Title:Defining Data Science.
Abstract:In the age of big data, data science has become a hot occupation, supplanting traditional information science and big data engineering. This may indicate that data science has become its own branch of research. The term “data science” first appeared in CODATA Data Science Journal in 1990. So far, it has had several different interpretations. This talk aims to address what goals data science should seek to meet, and what data science itself is. We will present key connotations of data science: the first is the study of data itself. Its goal is to explore datanature and scientific issues related to datanature. The second is the study of the rules of the natural world as reflected by data, i.e., the study the natural world performed through the study of data.

Prof Zhi-Hua Zhou
Nanjinf University

Title:Learning with Big Data by Incremental Optimization of Performance Measures
Abstract: A popular approach to achieve a strong learning system is to take the performance measure that will be used for evaluation as an optimization target, and then accomplish the learning task by an optimization procedure.
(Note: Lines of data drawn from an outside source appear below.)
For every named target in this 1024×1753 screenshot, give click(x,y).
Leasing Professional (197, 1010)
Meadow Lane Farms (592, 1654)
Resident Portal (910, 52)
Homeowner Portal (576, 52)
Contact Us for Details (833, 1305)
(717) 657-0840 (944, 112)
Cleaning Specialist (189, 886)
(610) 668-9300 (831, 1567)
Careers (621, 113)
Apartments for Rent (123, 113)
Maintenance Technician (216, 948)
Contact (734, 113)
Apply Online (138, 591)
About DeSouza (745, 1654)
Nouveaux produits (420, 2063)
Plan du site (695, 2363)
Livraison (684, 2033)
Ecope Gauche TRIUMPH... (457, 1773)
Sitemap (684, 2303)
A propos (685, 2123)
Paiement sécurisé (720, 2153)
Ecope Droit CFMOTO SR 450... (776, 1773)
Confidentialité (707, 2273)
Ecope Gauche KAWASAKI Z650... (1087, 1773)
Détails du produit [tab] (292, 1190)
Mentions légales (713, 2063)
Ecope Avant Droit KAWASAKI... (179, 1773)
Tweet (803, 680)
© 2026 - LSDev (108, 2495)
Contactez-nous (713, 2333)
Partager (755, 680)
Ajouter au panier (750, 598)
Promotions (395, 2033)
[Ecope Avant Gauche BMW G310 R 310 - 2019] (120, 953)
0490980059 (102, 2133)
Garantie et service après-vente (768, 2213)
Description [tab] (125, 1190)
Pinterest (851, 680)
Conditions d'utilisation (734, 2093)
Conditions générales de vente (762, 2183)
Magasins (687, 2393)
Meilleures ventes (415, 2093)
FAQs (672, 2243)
Many performance measures in machine learning, however, are unfortunately non-linear, non-smooth and non-convex, leading to difficult optimization problems. With big data, the optimization becomes even more challenging because of the concerns of computational, storage, communication costs, etc. Particularly, it becomes almost impossible to collect all data at first and then perform optimization, and it is desired to be able to optimize performance measures incrementally, without accessing the whole data. In this talk we will introduce some studies along this direction.